A question about Shredding files using Python

Forums: 

I'm running on Windows Vista...

I've just started using BleachBit and so far I'm very impressed. There were two requirements I had when searching for such a tool: the first was the ability to securely shred files and the other was the ability to add my own folders, files and registry entries to the built-in ones. CleanerML is excellent for defining my own cleaners and is far superior to what I'd previously been using in CyberScrub, which I stopped using some time ago due to my dissatisfaction with several product updates.

I've read the wiki article you've quoted in your source code which claims that on modern media, files only need to be overwritten once to be shredded.

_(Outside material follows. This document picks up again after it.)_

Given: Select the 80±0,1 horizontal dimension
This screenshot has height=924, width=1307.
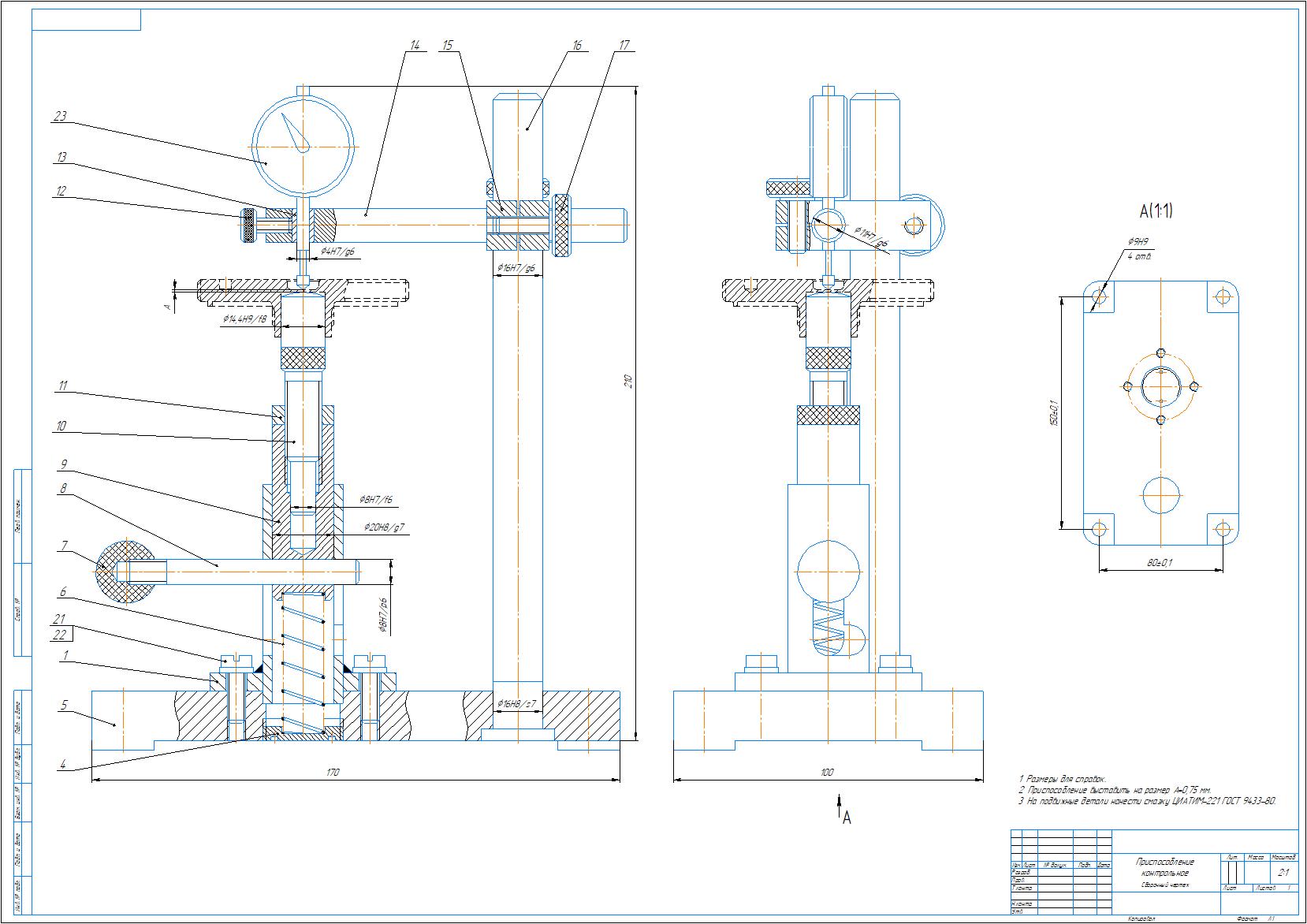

My question is therefore probably more to do with Python.
How can you be sure that simply writing blanks to the file stream and performing a flush is actually overwriting the same disk clusters that the original file contents reside on ?
I was expecting a much more low-level implementation dealing with the MFT as I would expect the Windows swap file and Windows disk caching to do their own thing and to possibly allocate new space for the new data being written and to free the original clusters.

For freeing-up space and clearing out old files BleachBit looks very good, but I have my doubts at the moment about its ability to securely erase file content.
I'm happy to be persuaded to the contrary though.

Also, how does BleachBit deal with securely removing details of a file's original name ?

What you ask is a complicated problem, so the answer is complicated too. The most important thing to remember is "secure" is not black or white (just like driving a car is never completely "safe"): there are various levels of security or privacy, and each person should choose the most appropriate level, each with its own cost, considering his specific cirumstances.

To answer your first question, first there is the behaviour of the particular file system. On Windows, NTFS (and in Linux, ext3 in the most popular default mode) writes files to the same place, so assuming the application (OpenOffice.org, MS Word, GIMP, etc) hasn't moved it since it was first created and later resaved, secure wiping should work as expected. When wiping files or the disk, the swap file is not significant because disk cache is always in physical RAM and not swapped to disk.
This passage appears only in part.